Third generation farmer Richard Hedlam is well aware of the coal seam that runs beneath his Woodbury property in Tasmania’s east.
He said he was approached by Midland Energy two years ago, and in no uncertain terms rejected their plan to extract coal from his farm.
“I feel a bit shocked it’s reared its ugly head again. We definitely don’t want a coal mine here,” he said.
The Perth-based company has an exploration licence at Woodbury and Jericho and is trying to raise equity in the United States.
In a media release it told potential investors its tenements contained 89 million tonnes of “export quality, clean coal” that it plans to export to India and Asia.
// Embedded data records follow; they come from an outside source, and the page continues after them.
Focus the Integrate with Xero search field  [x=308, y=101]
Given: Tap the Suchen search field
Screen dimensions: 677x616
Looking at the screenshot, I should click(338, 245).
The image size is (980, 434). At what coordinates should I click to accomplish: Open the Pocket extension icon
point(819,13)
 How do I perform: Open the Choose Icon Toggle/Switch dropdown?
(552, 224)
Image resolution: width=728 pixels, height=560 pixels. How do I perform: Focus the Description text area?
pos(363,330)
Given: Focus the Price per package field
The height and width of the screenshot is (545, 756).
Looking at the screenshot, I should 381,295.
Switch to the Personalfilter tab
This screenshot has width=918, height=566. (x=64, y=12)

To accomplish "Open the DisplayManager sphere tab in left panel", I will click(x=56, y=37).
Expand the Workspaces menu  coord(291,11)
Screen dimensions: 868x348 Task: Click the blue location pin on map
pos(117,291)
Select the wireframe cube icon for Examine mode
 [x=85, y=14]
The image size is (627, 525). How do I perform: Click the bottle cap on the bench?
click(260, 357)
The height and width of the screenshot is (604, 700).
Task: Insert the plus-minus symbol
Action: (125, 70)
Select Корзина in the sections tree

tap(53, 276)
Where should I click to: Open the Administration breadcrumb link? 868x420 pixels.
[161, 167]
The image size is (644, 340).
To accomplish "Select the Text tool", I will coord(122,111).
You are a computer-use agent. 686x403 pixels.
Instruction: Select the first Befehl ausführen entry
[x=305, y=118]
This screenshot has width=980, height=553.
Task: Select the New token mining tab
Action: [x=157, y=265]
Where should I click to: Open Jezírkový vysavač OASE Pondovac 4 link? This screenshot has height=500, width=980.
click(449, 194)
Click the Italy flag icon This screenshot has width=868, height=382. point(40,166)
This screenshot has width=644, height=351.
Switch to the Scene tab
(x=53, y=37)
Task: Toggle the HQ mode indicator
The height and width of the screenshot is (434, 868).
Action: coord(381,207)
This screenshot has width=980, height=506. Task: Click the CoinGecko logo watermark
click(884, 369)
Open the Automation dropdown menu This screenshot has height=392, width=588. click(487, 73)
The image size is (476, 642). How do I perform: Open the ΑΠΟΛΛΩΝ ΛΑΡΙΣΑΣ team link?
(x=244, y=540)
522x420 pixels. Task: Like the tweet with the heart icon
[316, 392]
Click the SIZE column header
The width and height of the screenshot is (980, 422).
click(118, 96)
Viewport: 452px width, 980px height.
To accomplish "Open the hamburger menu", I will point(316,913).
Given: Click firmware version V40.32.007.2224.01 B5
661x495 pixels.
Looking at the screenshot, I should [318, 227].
“After years of successful exploration and feasibility studies, the time is right to embark on the next phase of development to build a privately owned, low-CAPEX, high-profit margin coal mining business,” the release says.
“It was an easy choice to seek equity capital in the US since we are planning to use mining methods first pioneered in the coal fields of America.”
Midland Energy managing director Daniel Macri last week told ABC Hobart the company planned to use the highwall mining method — a hybrid between open-cut and underground mining.
“I think, ‘why not?’ Coal in Tasmania — it’s mined in every other state and exported,” he said.
“Who are we in the West to say that the developing world can’t have and can’t harness cheap energy that we’ve had access to for 200 years.”
Mr Hedlam said it would affect four farming families at Woodbury, none of whom had been recently consulted.
“We were notified two years ago but we’ve heard nothing about it since then, we were assured it was basically dead in the water,” Mr Hedlam said.
Mr Hedlam said that assurance came from a government MP.
Despite this, the State Government gave the company a $50,000 grant in March to continue exploration.
The company will receive the grant if it finishes drilling requirements by May 2020.
Resources Minister Guy Barnett said a mining licence had neither been sought nor approved for Midland Energy.
“They have to go through a rigorous assessment process; there’s a lot of water to go under the bridge,” he said.
“We need a measured approach, we need a balanced approach, and we will do what’s in the state’s best interests.”
Plan against Tasmania’s green image
Mr Hedlam said it would be ludicrous to mine productive farmland around Woodbury, after about $15 million had been spent on irrigation infrastructure.
“All this investment in irrigation by the Tasmanian Government and to let a coal mine into the district — it just flies in the face of everything Tasmania stands for,” he said.
Environmental groups have already mounted a campaign against the plan.
About 100 people rallied on Hobart’s Parliament lawns on Saturday, chanting “no more coal” and arguing the plan went against Tasmania’s clean, green image.
Southern Midlands Mayor Alex Green said there had been a lack of community consultation from the company.
“They need to build a case with the community, demonstrate there are benefits, but at the moment what I’m hearing from the community is they have some very grave concerns,” he said.
He said the council had not heard from the company for three years.
“We have not received any formal notification from this company,” he said.
“And personally, I’m disappointed in that because we’ve gone through similar issues in the past when fracking was proposed through the southern midlands and nothing came from that, except causing a lot of unrest and concern within the community.”
Mr Green said projects like this needed a social licence.
“It’s not a great start so far in my view, because we’re hearing nothing from the company except what we heard on ABC radio and via a press release not issued here but in the United States,” he said.
The exploration for coal in the area is nothing new.
In 1983, another company undertook significant work on what was dubbed the Woodbury Coal Project.
Victor Petroleum Resources Limited planned an open-cut operation that had been expected to create 119 jobs, but the plan was abandoned in favour of operations at Fingal.
Mr Green said back then the Woodbury area was dry, but it had now become very productive farmland.
“We’ve got the Midlands Irrigation Scheme which has seen that area transform into food crops and intensive agriculture now,” he said.
Midland Energy declined to be interviewed for this story.